As far as I can tell, few Senators or media outlets mention the fact that these proceedings, as a matter of constitutional law, do not constitute an opportunity for Senators to get a pure “vote” on whether Solicitor General Kagan is the right person for the job. To the contrary, the Senate has a substantially subordinated role in this process, and equating a Senator’s vote with a pure statement of his or her political ideology inflates both the Senate’s constitutional authority in confirming justices and the importance of the vote in assessing a Senator’s conservative or liberal bona fides. Ironically, by aggrandizing the role of the Senate in this process, by overstating its “say” in this matter by implicitly equating the Senate with the White House, we blatantly lose sight of the Constitution. Let me explain….

Article II, Section 2 of the Constitution states that the President “shall nominate, and by and with the Advice and Consent of the Senate, shall appoint . . . Judges of the supreme Court.” (Emphasis added). There are several crucial aspects of this language. First, this provision is located in the part of the Constitution detailing the powers of the President. Thus, the appointment of Supreme Court justices is a power committed to the President, subject to the advice and consent of the Senate. Second, the appointment occurs with the advice and consent of the Senate, not with its “approval” (a term used in Article I, Section 7 of the Constitution, giving the President power to sign or veto legislation if he “approve[s]” of it). Thus, the Senate’s power here is not the same type of full review accorded by the term “approval,” but instead is limited to mere “advice and consent.” Third, this provision is a notable exception to bicameralism in that only the Senate, and not the full Congress, gives advice and consent. Thus, the Senate’s power here is far more limited than the Congress’s general power to legislate. Finally, a bare majority vote fulfills the Senate’s advice and consent duty. This contrasts with the treaty-making power, also enumerated in Section 2 of Article II, which requires a two-thirds vote of the Senate.
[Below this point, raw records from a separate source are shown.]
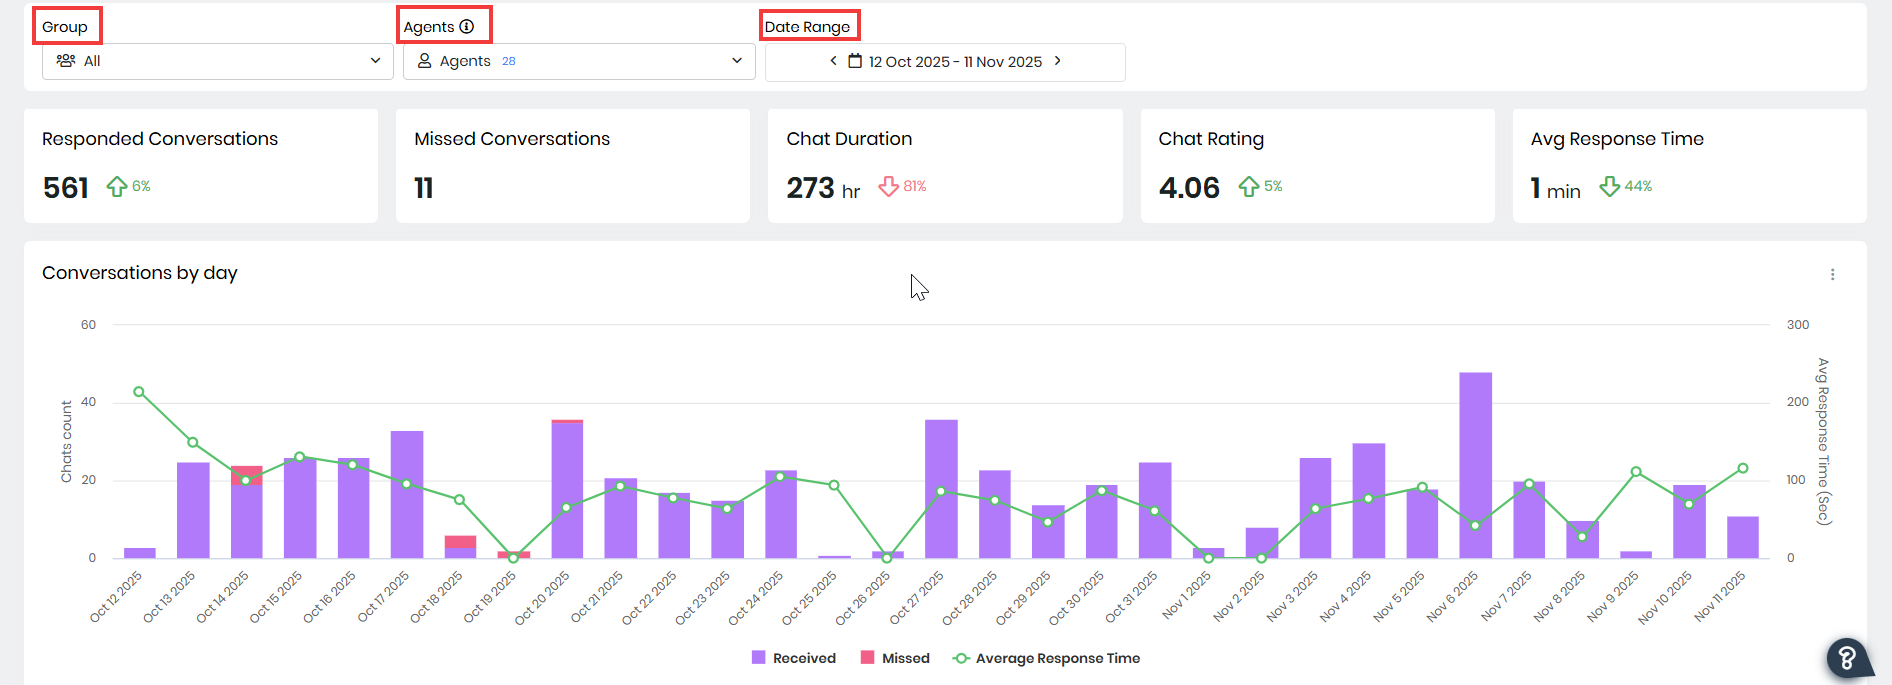Image resolution: width=1892 pixels, height=685 pixels.
Task: Toggle Average Response Time legend item
Action: 1046,658
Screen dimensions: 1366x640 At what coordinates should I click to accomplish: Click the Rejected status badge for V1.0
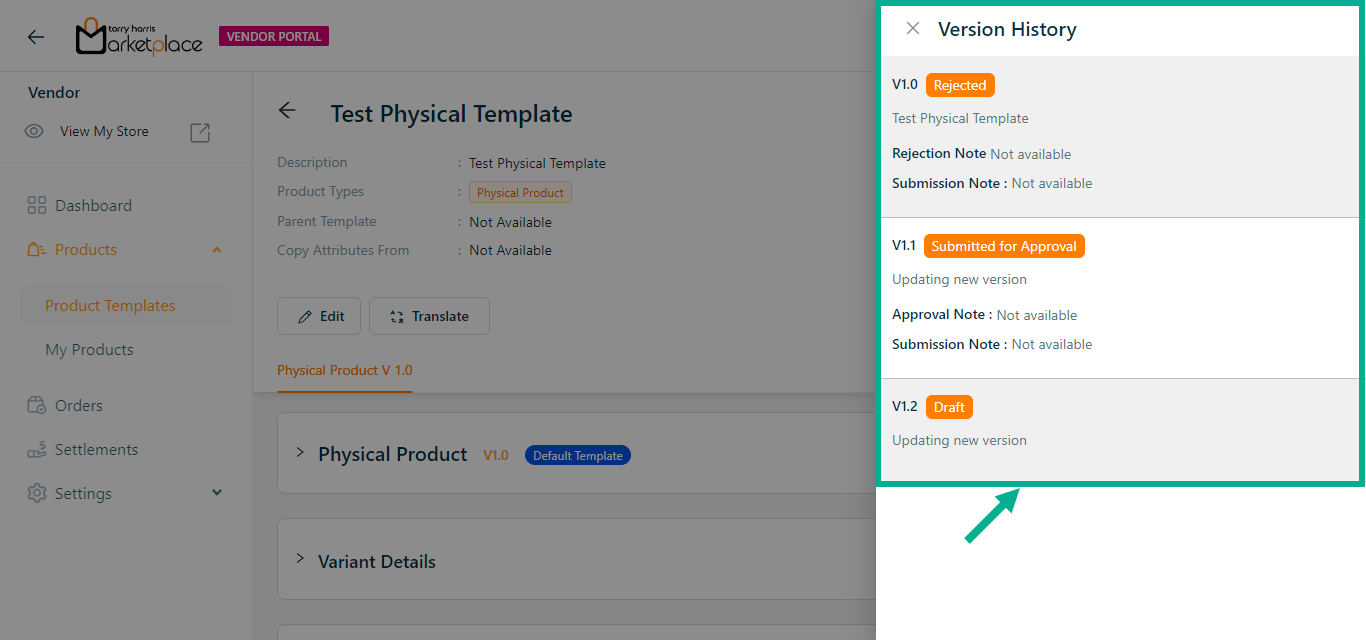[960, 85]
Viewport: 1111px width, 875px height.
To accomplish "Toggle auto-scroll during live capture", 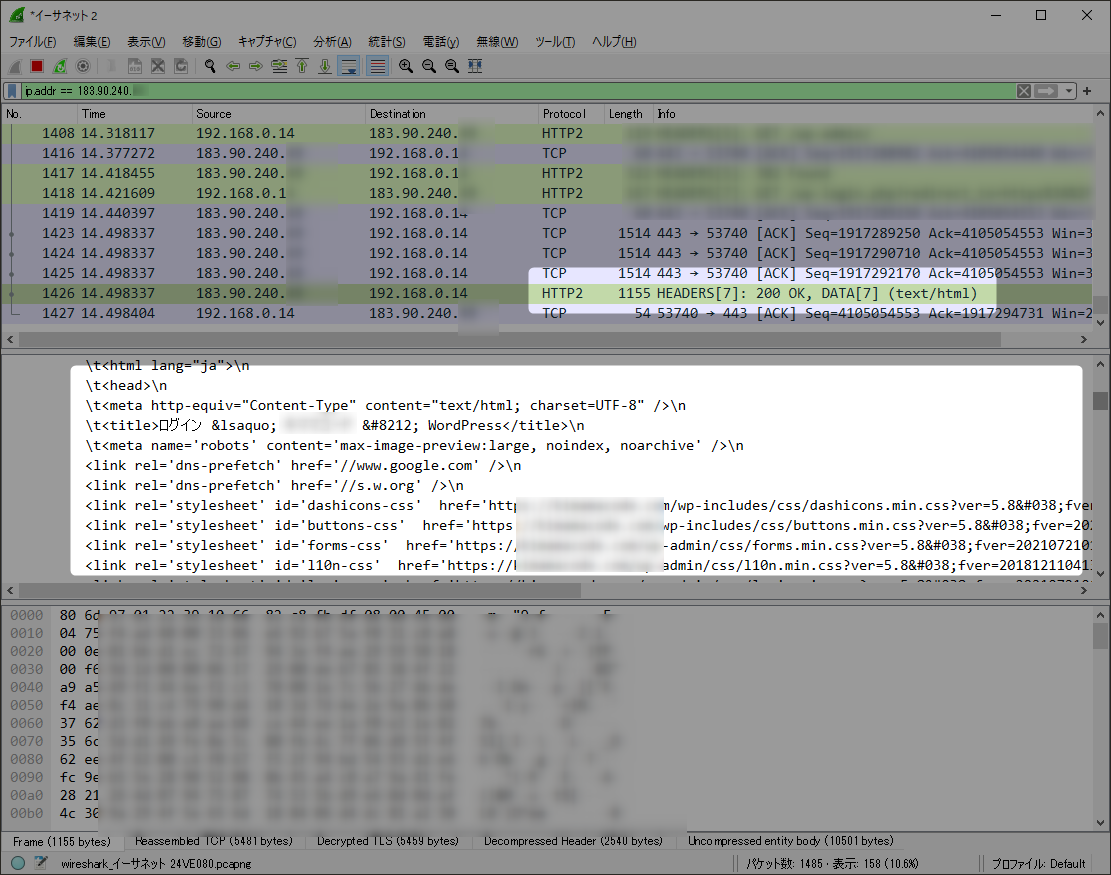I will [x=349, y=66].
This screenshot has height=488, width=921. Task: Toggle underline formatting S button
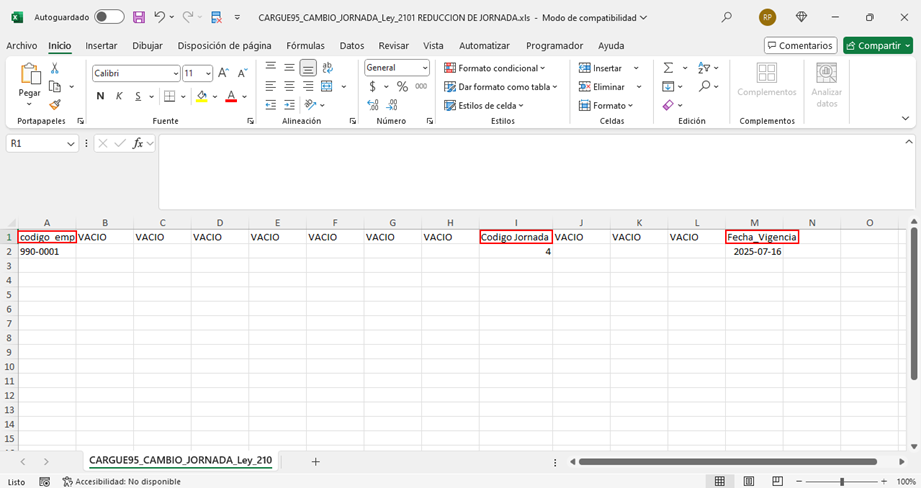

Thus, the Senate’s limited role in confirmation is even more limited than its role in ratifying treaties.

From all of this, we can glean that the Senate’s role in the confirmation process is extremely limited. Yet, if one listens to the media, one gets the impression that Scott Brown and his colleagues are just as much the “deciders” (to use a term popular with the last administration) here as the White House. That’s just not so, and by inflating the Senate’s role, we add fuel to the fire of the increasingly partisan and far less substantive tenor of the confirmation process. Rather than focusing on whether the candidate is qualified for the position, the opposing party in the Senate simply cross-examines the nominee in search of a “gotcha” moment. Rather than discussing qualifications, the opposing party now demands empty statements of fealty towards judicial deference to Congress and pro forma vows of abhorrence for judicial activism.

Rather than recognizing the important balance of constitutional authority inherent in this process, opportunistic politicians have transformed confirmation into mere political muckraking evidenced by the increasingly close votes for candidates who were eminently qualified for the High Court. (Since the 1988 confirmation of Justice Kennedy, not a single nominee has won unanimous confirmation. Scalia, J.: 98-0; Kennedy, J.: 97-0; Souter, J.: 90-9; Thomas, J.: 52-48; Ginsburg, J.: 96-3; Breyer, J.: 87-9; Roberts, CJ.: 78-22; Alito, J.: 58-42; Sotomayor, J.: 68-31).

The media and the Senate should stop treating the confirmation process as a measure of a Senator’s ideological philosophy. Instead, we should recognize that a vote for an opposing party’s nominee is the same type of constitutional deference currently demanded of nominees during their grilling in the Senate. As Senator Orrin G. Hatch (R-UT), has stated: there “are myriad reasons why political ideology has not been — and is not — an appropriate measure of judicial qualifications. Fundamentally, the Senate’s responsibility to provide advice and consent does not include an ideological litmus test.”

That’s good advice on how to give good advice and consent.